Given the records below, set each one down again exactly as it reads.

===== SOURCE MATERIAL

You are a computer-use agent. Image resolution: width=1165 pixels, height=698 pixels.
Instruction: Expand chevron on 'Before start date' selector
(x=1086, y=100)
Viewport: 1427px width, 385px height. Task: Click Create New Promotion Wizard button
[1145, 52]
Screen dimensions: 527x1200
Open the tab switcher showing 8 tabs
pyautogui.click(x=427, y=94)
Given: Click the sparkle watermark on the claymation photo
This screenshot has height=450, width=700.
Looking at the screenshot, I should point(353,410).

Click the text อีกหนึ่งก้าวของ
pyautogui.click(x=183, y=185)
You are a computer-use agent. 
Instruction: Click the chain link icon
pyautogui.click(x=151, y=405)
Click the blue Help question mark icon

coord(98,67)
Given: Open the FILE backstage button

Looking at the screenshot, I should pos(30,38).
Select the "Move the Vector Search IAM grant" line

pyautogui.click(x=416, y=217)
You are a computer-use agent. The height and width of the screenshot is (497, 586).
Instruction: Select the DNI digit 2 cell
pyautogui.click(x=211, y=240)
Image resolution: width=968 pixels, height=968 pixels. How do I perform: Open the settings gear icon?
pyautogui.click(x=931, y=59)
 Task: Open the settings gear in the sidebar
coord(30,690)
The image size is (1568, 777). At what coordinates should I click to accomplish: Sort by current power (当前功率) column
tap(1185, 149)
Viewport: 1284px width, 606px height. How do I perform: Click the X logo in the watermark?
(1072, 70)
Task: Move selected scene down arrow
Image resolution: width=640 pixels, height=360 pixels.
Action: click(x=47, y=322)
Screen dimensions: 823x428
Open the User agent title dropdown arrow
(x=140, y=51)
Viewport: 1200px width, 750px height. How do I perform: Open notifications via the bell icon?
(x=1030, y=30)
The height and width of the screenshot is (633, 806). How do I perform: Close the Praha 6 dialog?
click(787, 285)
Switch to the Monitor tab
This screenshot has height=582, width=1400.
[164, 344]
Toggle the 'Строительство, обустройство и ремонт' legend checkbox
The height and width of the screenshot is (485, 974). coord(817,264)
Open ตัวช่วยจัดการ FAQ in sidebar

==========

### OUTPUT
You are a computer-use agent. Image resolution: width=1165 pixels, height=698 pixels.
Instruction: Expand chevron on 'Before start date' selector
(x=1086, y=100)
Viewport: 1427px width, 385px height. Task: Click Create New Promotion Wizard button
[1145, 52]
Screen dimensions: 527x1200
Open the tab switcher showing 8 tabs
pyautogui.click(x=427, y=94)
Given: Click the sparkle watermark on the claymation photo
This screenshot has height=450, width=700.
Looking at the screenshot, I should point(353,410).

Click the text อีกหนึ่งก้าวของ
pyautogui.click(x=183, y=185)
You are a computer-use agent. 
Instruction: Click the chain link icon
pyautogui.click(x=151, y=405)
Click the blue Help question mark icon

coord(98,67)
Given: Open the FILE backstage button

Looking at the screenshot, I should pos(30,38).
Select the "Move the Vector Search IAM grant" line

pyautogui.click(x=416, y=217)
You are a computer-use agent. The height and width of the screenshot is (497, 586).
Instruction: Select the DNI digit 2 cell
pyautogui.click(x=211, y=240)
Image resolution: width=968 pixels, height=968 pixels. How do I perform: Open the settings gear icon?
pyautogui.click(x=931, y=59)
 Task: Open the settings gear in the sidebar
coord(30,690)
The image size is (1568, 777). At what coordinates should I click to accomplish: Sort by current power (当前功率) column
tap(1185, 149)
Viewport: 1284px width, 606px height. How do I perform: Click the X logo in the watermark?
(1072, 70)
Task: Move selected scene down arrow
Image resolution: width=640 pixels, height=360 pixels.
Action: click(x=47, y=322)
Screen dimensions: 823x428
Open the User agent title dropdown arrow
(x=140, y=51)
Viewport: 1200px width, 750px height. How do I perform: Open notifications via the bell icon?
(x=1030, y=30)
The height and width of the screenshot is (633, 806). How do I perform: Close the Praha 6 dialog?
click(787, 285)
Switch to the Monitor tab
This screenshot has height=582, width=1400.
[164, 344]
Toggle the 'Строительство, обустройство и ремонт' legend checkbox
The height and width of the screenshot is (485, 974). coord(817,264)
Open ตัวช่วยจัดการ FAQ in sidebar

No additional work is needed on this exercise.